Your price should take into account all the time you spend working for your clients. This feels easier if a lot of the work you do is not through one to one sessions like coaching or photography. For example a web designer doesn’t charge just for the time they spend talking to their clients. They would never make any money if they did that.
Whereas coaches and other service providers like trainers find this more difficult to get their head around. But if you are reviewing information provided by a client or preparing to present a course then you need to be charging clients for this. It is included in the price.
One other time drain that can fall into this category is travel time, particularly if you drive and can’t work while travelling. I personally recommend including an amount for your average travel time in your price if you normally work with clients in person.
You may also want to add on an additional travel cost fee if a particular client is outside your normal area. If you are travelling for an hour to meet someone, it is time you can’t spend working on other parts of your business.
4. Charging by the hour
For most people I don’t advocate for charging by the hour. The best way to sell your services is to demonstrate the outcomes you deliver. When you charge by the hour, clients will often be thinking about the amount of time, rather than that outcome you deliver.
Rather than charging by the hour, you package things up so they explain the outcomes you deliver. Because in reality that is what people are paying you for.
You can still offer a package that is for say one hour of coaching but in your price you would make sure you factor in all the time you would spend on that hour. But more importantly you would make it clear on your website what else they get with that hour. It could be a self-assessment questionnaire, a follow up email, a recording of the session or a plan developed from the session. It is very rare that an hour of coaching is just that hour in terms of what you deliver to your client.
There are some industries where charging by the hour is the norm and it can be hard at least initially to break out of that model. Virtual assistants are a good example of this where clients expect to pay by the hour.

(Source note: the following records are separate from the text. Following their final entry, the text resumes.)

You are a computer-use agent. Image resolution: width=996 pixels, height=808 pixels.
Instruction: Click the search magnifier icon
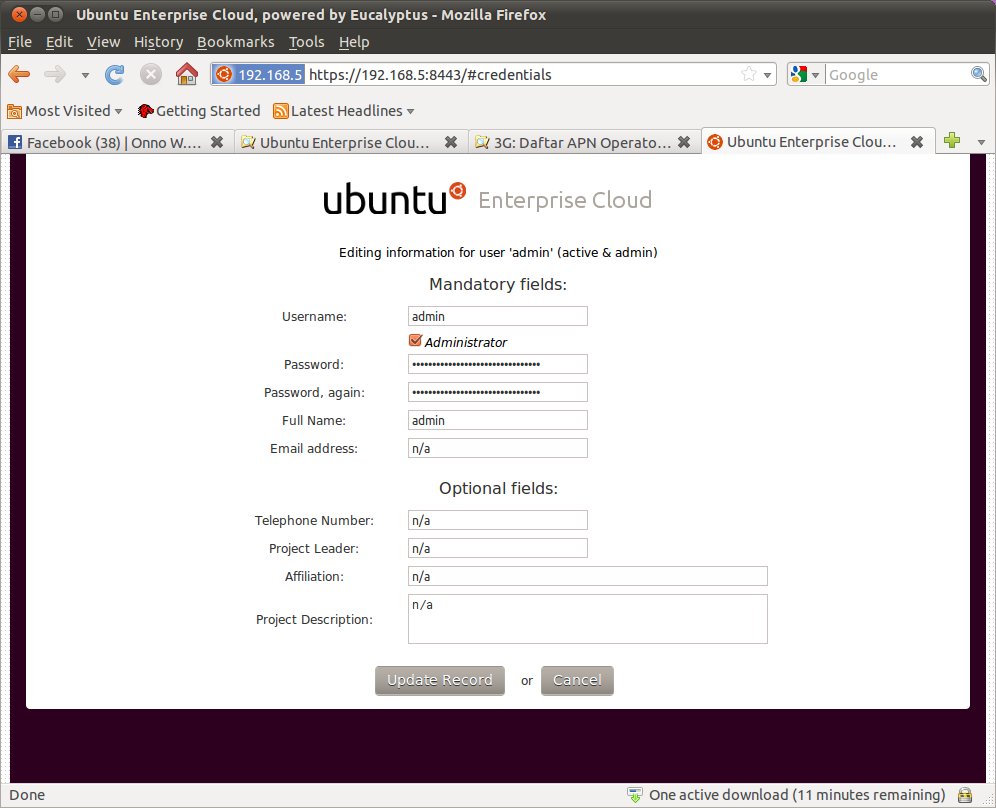tap(979, 74)
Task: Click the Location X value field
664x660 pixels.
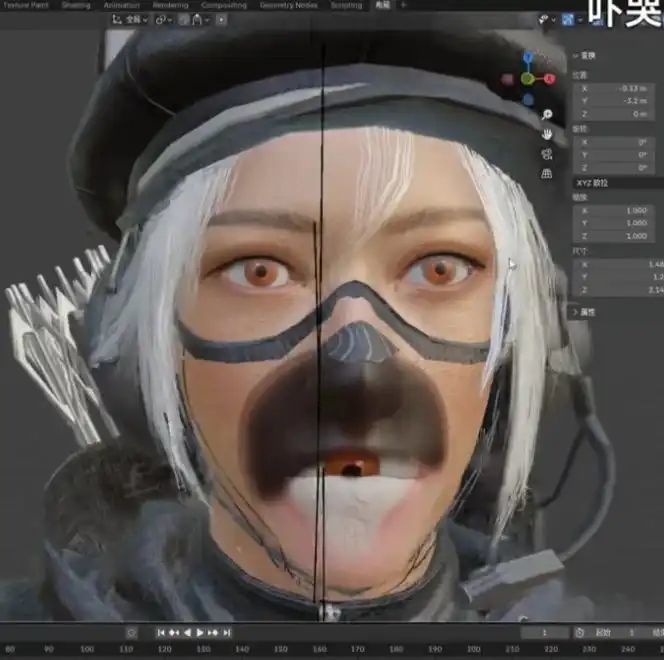Action: point(620,87)
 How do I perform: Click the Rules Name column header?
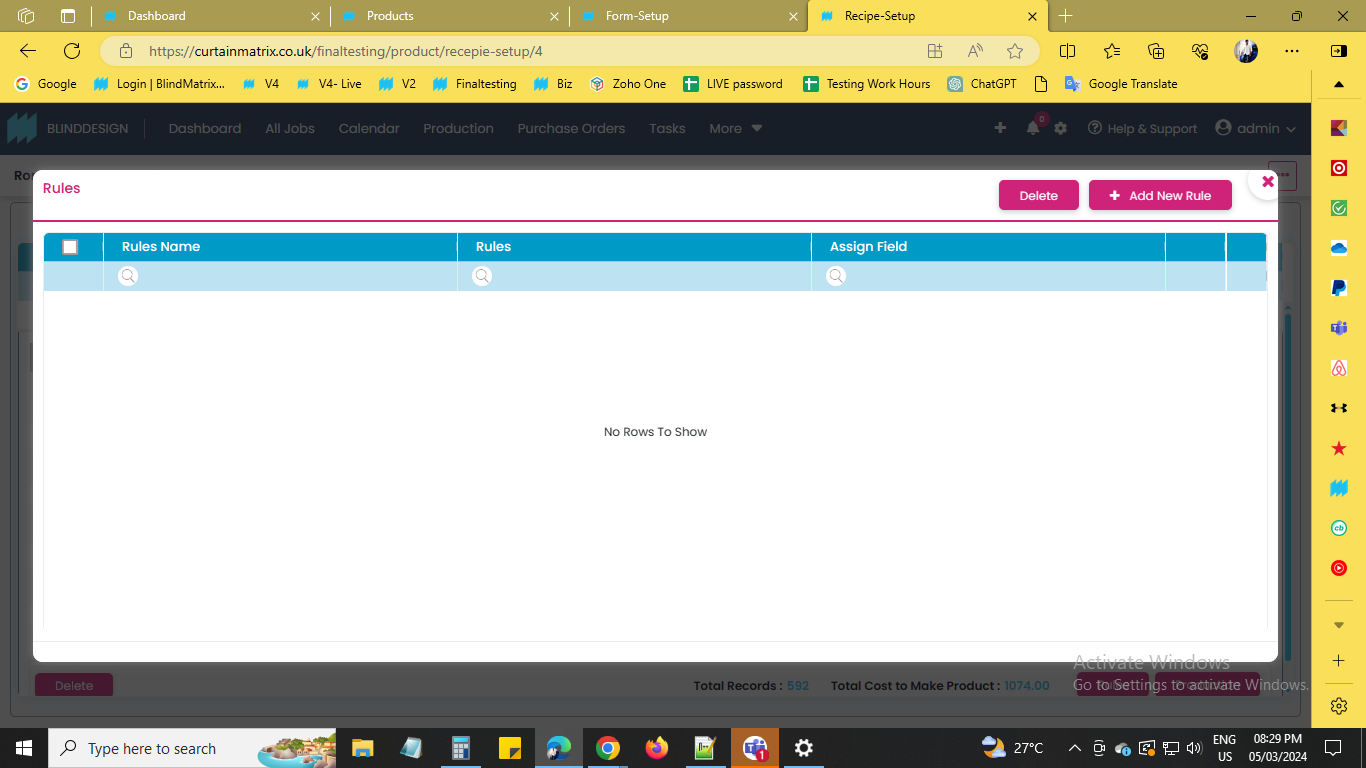tap(161, 247)
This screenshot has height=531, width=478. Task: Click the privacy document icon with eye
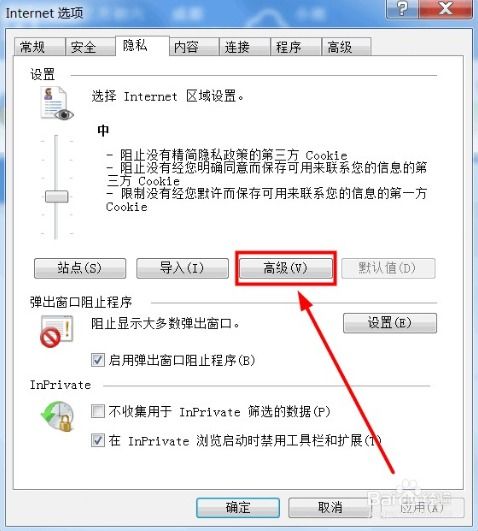(x=57, y=103)
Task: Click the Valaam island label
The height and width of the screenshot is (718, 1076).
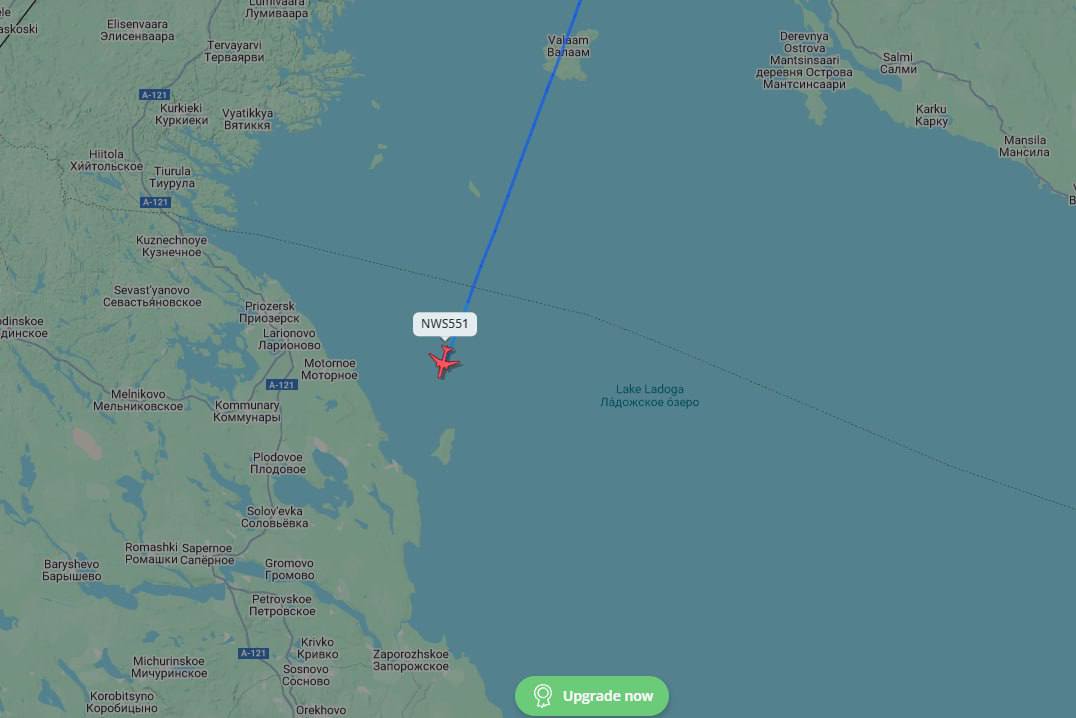Action: 568,46
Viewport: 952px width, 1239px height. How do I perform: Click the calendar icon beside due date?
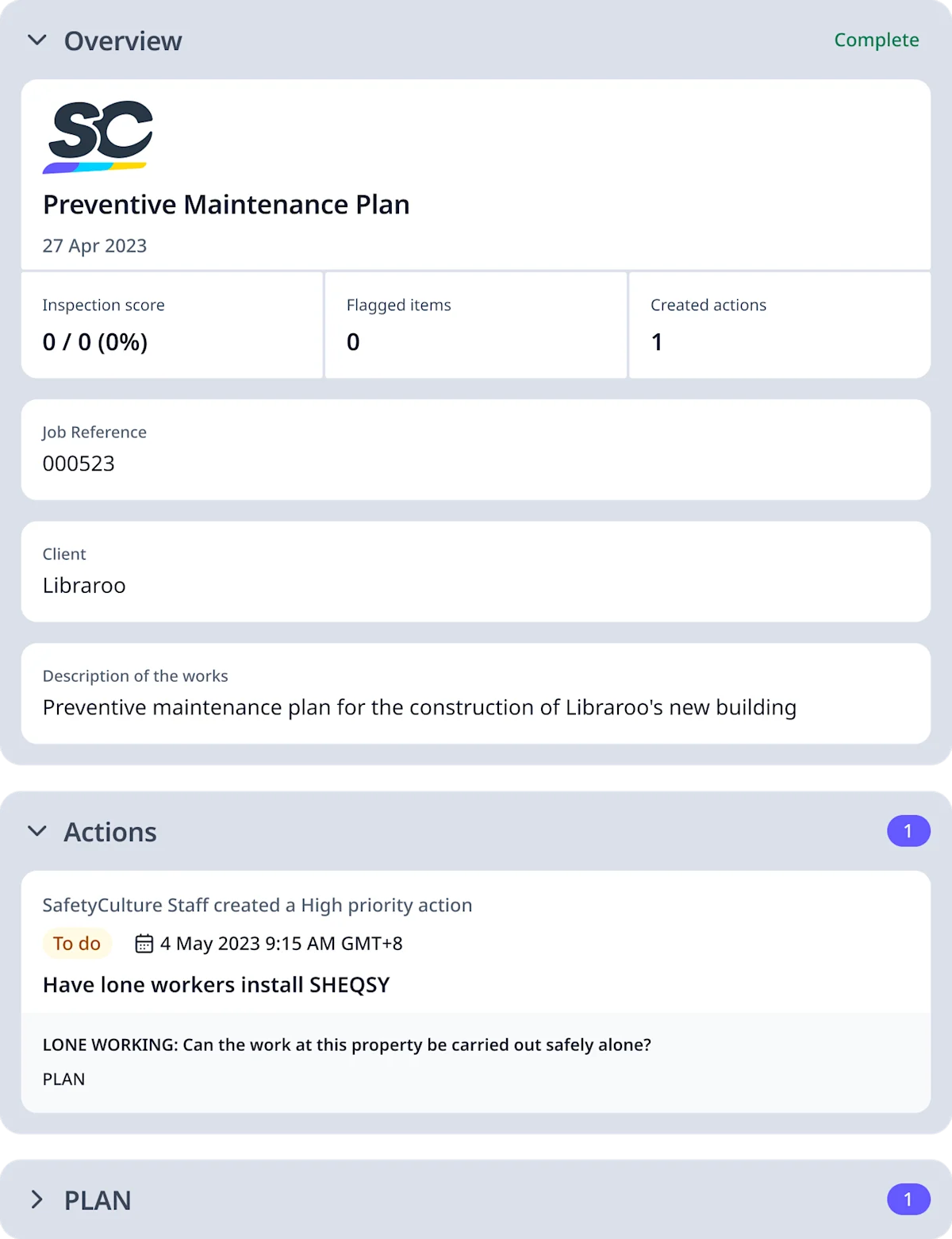(x=144, y=943)
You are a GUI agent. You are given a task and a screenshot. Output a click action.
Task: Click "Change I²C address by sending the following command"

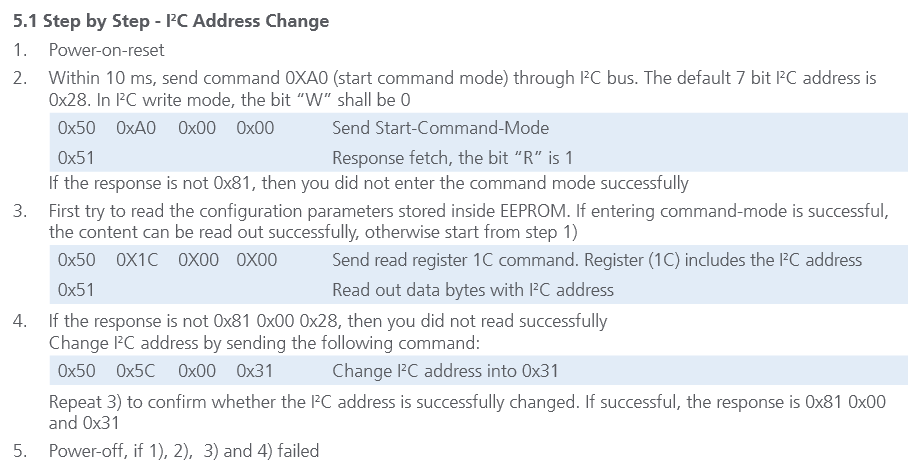tap(265, 343)
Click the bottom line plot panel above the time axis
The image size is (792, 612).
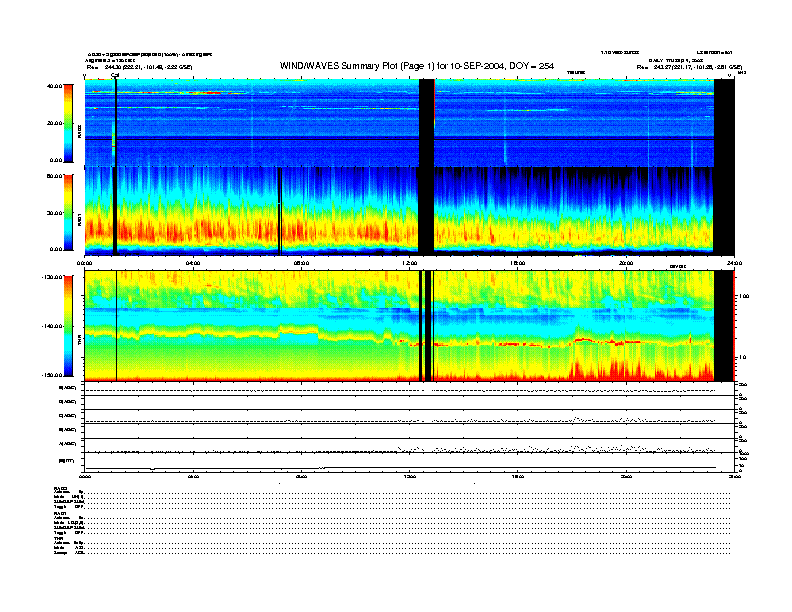click(x=400, y=462)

But even VAs can get to a point where they can move away from hourly rate packages because they understand their business and their client’s business well. For example, if you provide customer support as part of your services you may be able to quote based on the number of customers you are supporting. Some months you may lose because there are a lot of customer enquires but these should be offset by quiet months. Plus you have the opportunity to become more efficient so the support takes less time. You are rewarded for developing your skills and knowledge of your client’s business.
5. Only looking at your business experience
This is a big one that I have been guilty of. Feeling that because I was new to business I couldn’t charge very much. When in reality I had years of experience behind me that I was using to deliver great outcomes to clients.
When you are first starting out you probably can’t charge that extra premium price that is based more on reputation than experience. But that doesn’t mean you need to offer the budget buster option either.
Yes, you may want to offer free or low cost beta options to build a portfolio and to test out new services and how you want them to work (I do this myself). But it needs to have a very clear purpose and have a limit such as only offering 5 services at the low price.
Value the time you have put in to building your fantastic skills. For the most part the context you are using them in is less important than you think.
Underpricing can be a business killer. Underpaying yourself will lead to you feeling stressed and burnt out. Which is not why you created a business. You wanted a business that supported your life, not took it over.